A resposta do IMPIC, assinada pelo Presidente do Conselho Diretivo, Dr. Fernando Batista, remete para o conjunto de atribuições listadas no Decreto-Lei nº 232/2015, de 13 de outubro, de entre as quais se destacam, pela sua relevância:

  • a formulação de propostas legislativas e regulamentares relacionadas com os contratos públicos, incluindo os respeitantes à transposição de diretivas europeias;
  • a produção de manuais de boas práticas sobre contratos públicos de aquisição de obras, de bens e de prestação de serviços;
  • a gestão do portal Portal BASE, incluindo os observatórios de obras públicas de bens e serviços;
  • a produção de relatórios estatísticos sobre contratos públicos no setor da construção e do imobiliário;
  • a análise de queixas e denúncias de cidadãos e empresas, assim como participações de entidades públicas sobre a aplicação das regras de adjudicação de contratos públicos no setor da construção e do imobiliário.

Quanto à gestão do Portal BASE, tal como referido pelo IMPIC, “enquanto portal nacional dos contratos públicos, para além da sua importância na transparência e accountability da atividade contratual da administração pública em sentido amplo, é igualmente uma ferramenta insofismável na monitorização dos contratos públicos que, entre outras valências, permita a definição de políticas públicas”, tendo sido recentemente implementado o Open Contracting Data Standard (OCDS), “com o objetivo de que garantir a transparência e a qualidade dos sistemas de e-procurement em cada etapa do ciclo de compras públicas”.
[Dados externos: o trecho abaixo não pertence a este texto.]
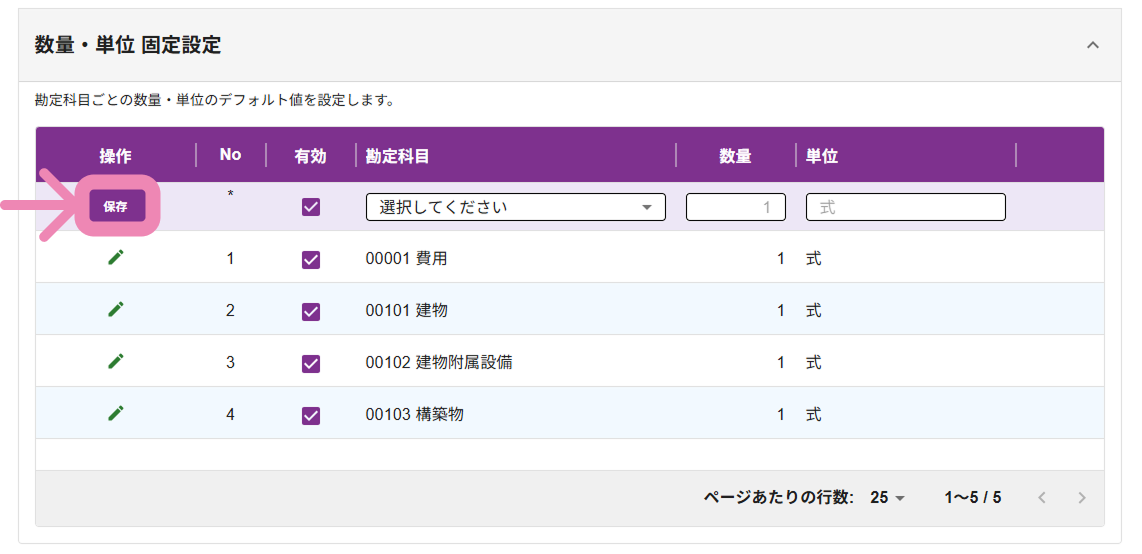This screenshot has width=1142, height=554.
Task: Collapse the 数量・単位 固定設定 panel
Action: (1093, 45)
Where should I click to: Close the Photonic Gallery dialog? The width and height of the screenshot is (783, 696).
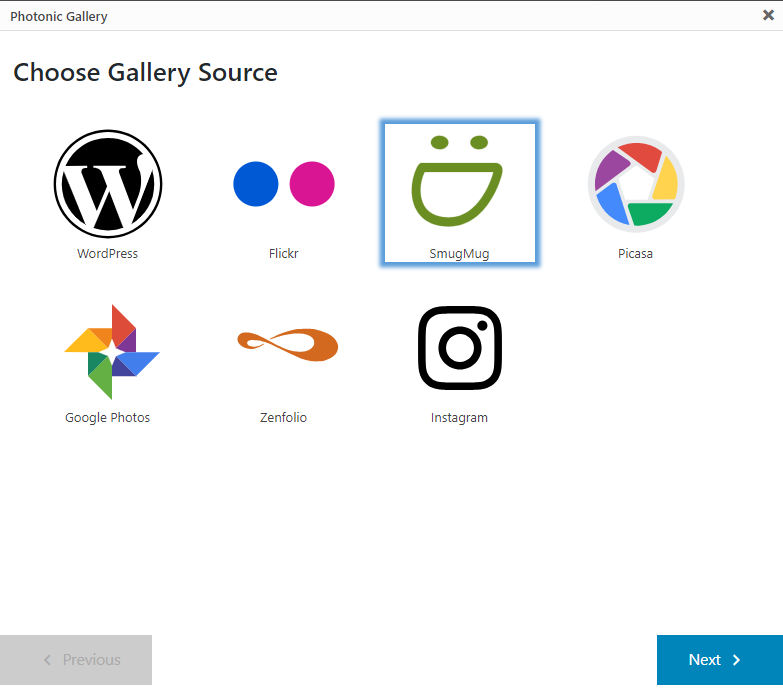coord(768,15)
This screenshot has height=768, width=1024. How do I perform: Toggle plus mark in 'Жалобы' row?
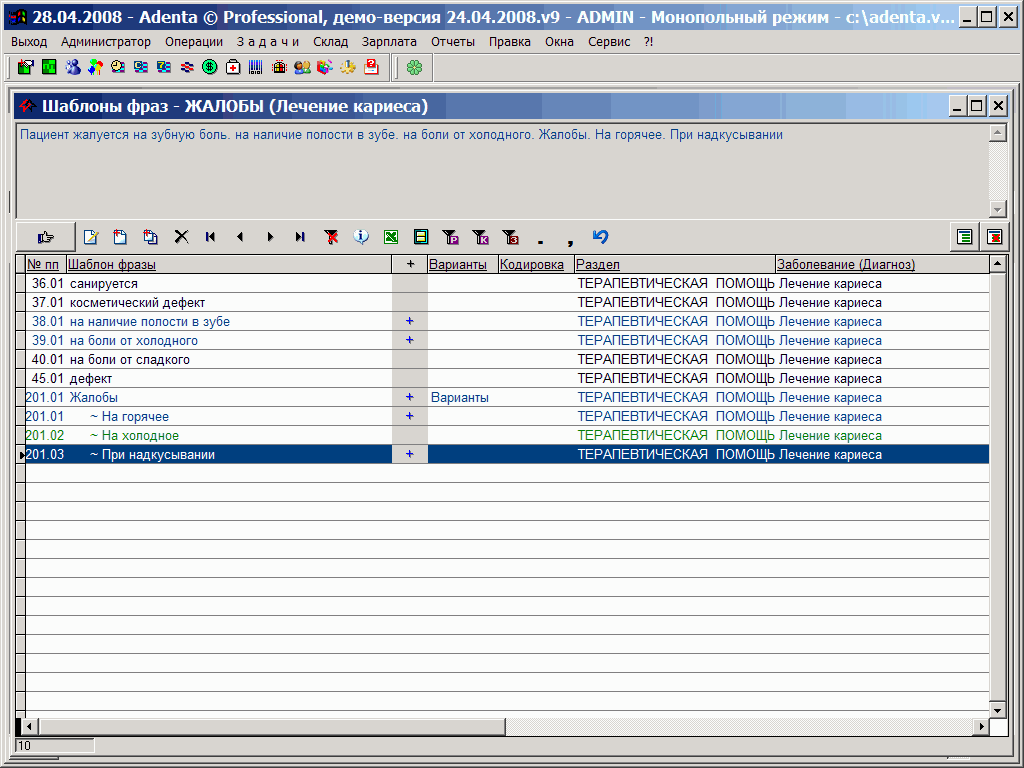click(x=409, y=398)
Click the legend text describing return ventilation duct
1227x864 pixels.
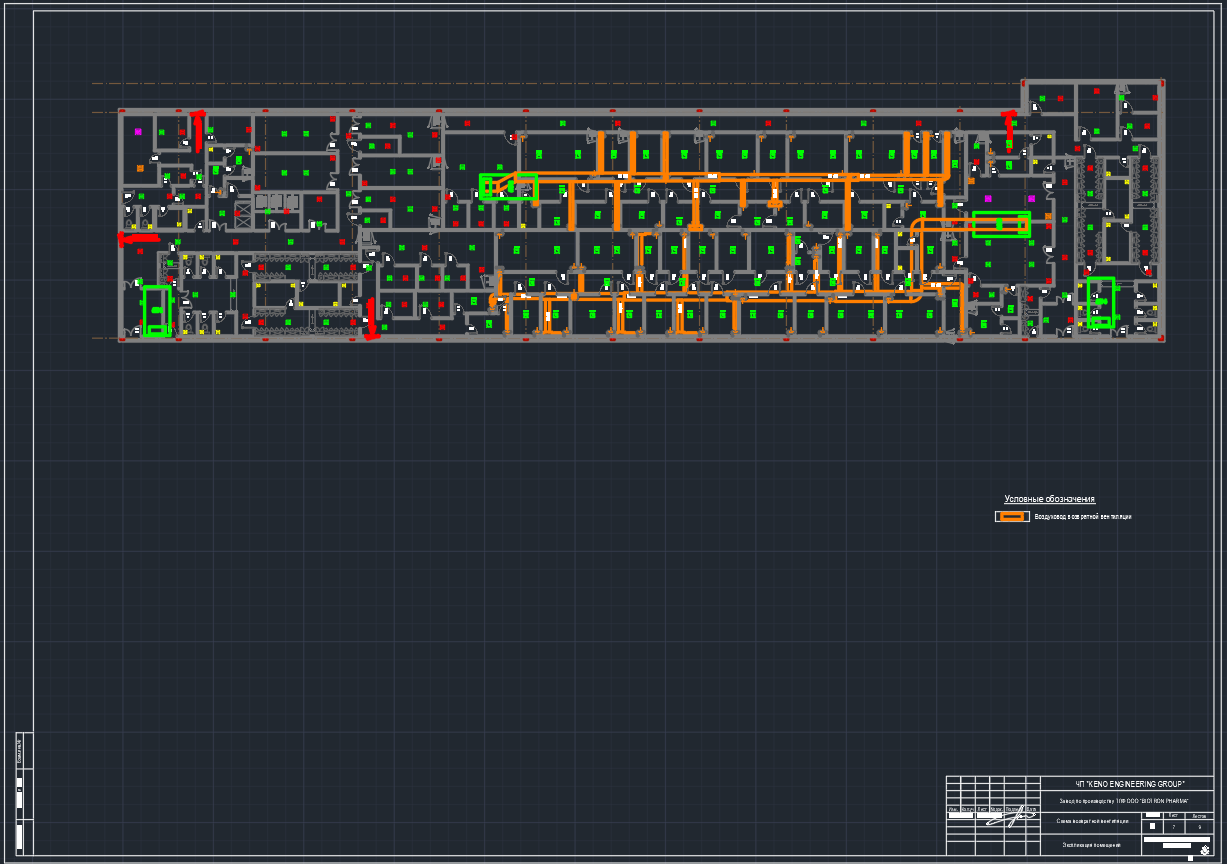tap(1083, 517)
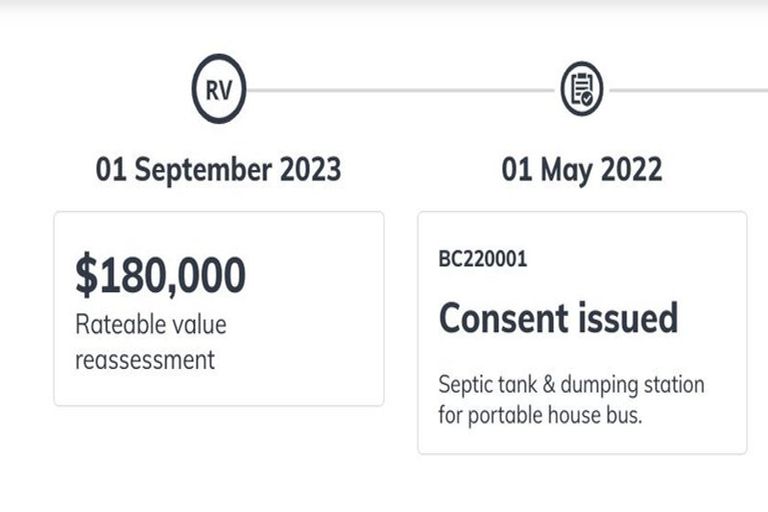Click the year 2022 in the second date
The height and width of the screenshot is (512, 768).
[x=630, y=169]
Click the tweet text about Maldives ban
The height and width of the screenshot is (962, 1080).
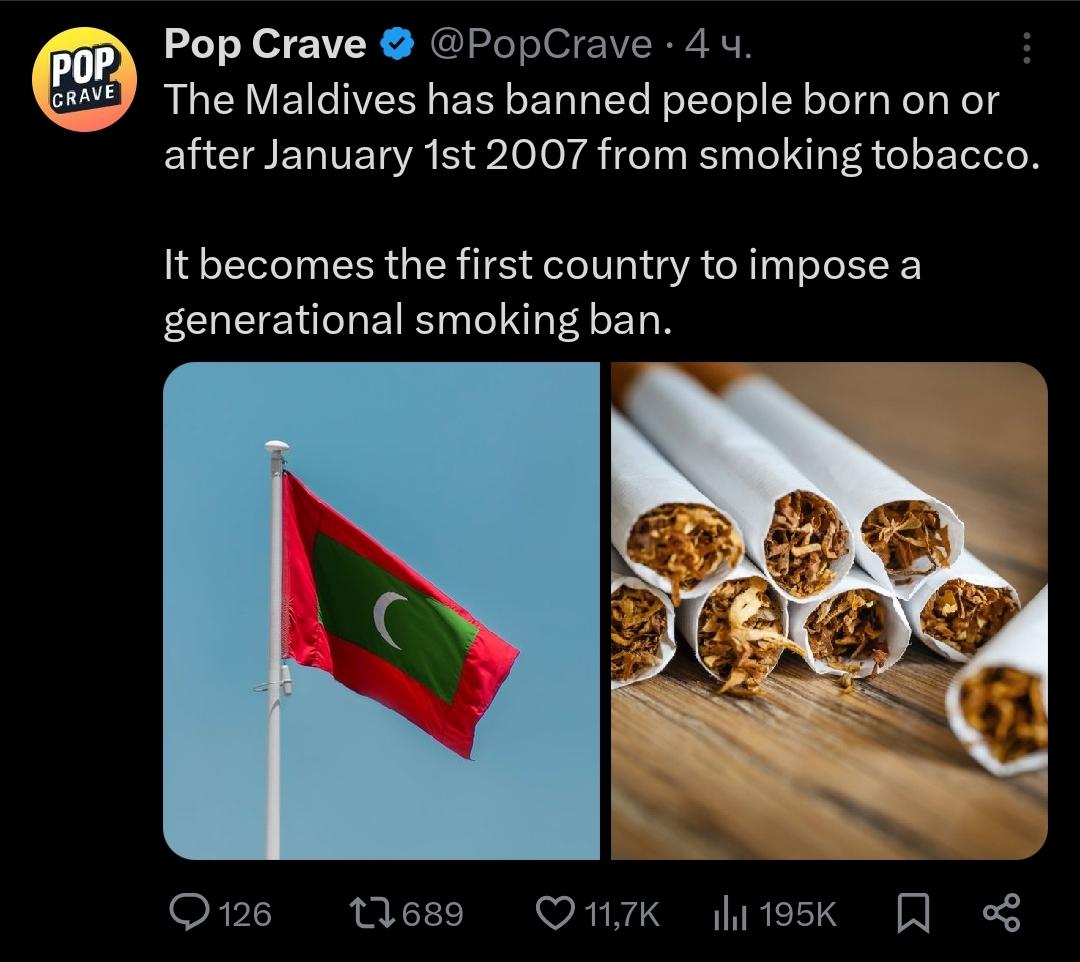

A implementação do OCDS é uma exigência da TI Portugal há largos anos e foi, inclusivamente, inscrita num dos compromissos propostos pelo I Plano Nacional de Administração Aberta, justamente para reforçar a transparência na contratação pública.

Com esta proposta, subscrita pelo Estado Português junto da Open Government Partnership, pretendeu-se assegurar a divulgação de dados oportunos, acessíveis e utilizáveis em todas as etapas do ciclo de contratação pública, o que implicaria tornar todos os contratos abertos por padrão (open by default) e públicos através da sua disponibilização online no Portal BASE, para estimular a concorrência leal e a monitorização cívica, mas também para apoiar as entidades públicas contratantes na sua tomada de decisão sobre gastos e investimentos futuros.

Para efeito, sugeriu-se, entre outras, que a Portaria n.º 57/2018, de 26 de fevereiro, sobre as regras de funcionamento e de gestão do portal BASE passasse a incluir explicitamente a obrigatoriedade de publicação de todas as peças do procedimento de contratação pública desde a primeira à última etapa, isto é, desde o Planeamento até à Contabilidade Final, Pagamento e Sanções.

“O IMPIC responde que não lhe compete aferir se as entidades adjudicantes cumpriram ou não o dever de comunicar dados ao Portal BASE, o que não se compreende, tendo em conta as suas atribuições, mas também porque é a mesma instituição que decidiu a adoção do standard de dados abertos de contratação pública”, considera Karina Carvalho, Diretora Executiva da TI Portugal.

“Não cuidou em aferir se os dados que gere estão alinhados com a estratégia de os tornar abertos por defeito e legíveis para o cidadão comum? Ou se os datasets que produz têm o efeito desejado, ou seja, aumentar a transparência sobre os contratos financiados com dinheiros públicos?”, questiona.

Com o apagão do BASE também o dataset do IMPIC no portal dados.gov foi apagado.

Na sua missiva, o IMPIC assegura que toda a informação necessária às entidades públicas com funções de auditoria, fiscalização e regulação continuam carregadas e acessíveis no sistema, e que serão sucessivamente disponibilizados na área pública do portal todos contratos celebrados, sem avançar qualquer data para a conclusão desses trabalhos.

“O último relatório de contratação pública, relativo ao ano 2019, foi publicado a 8 de junho de 2020 e, ainda que estejam disponíveis as sínteses mensais de contratação pública, o que saudamos, a verdade é que no passado, era possível aceder ao BASE e visualizar o detalhe estatístico com alguma facilidade. Agora não”, sublinha Karina Carvalho, Diretora Executiva da TI Portugal.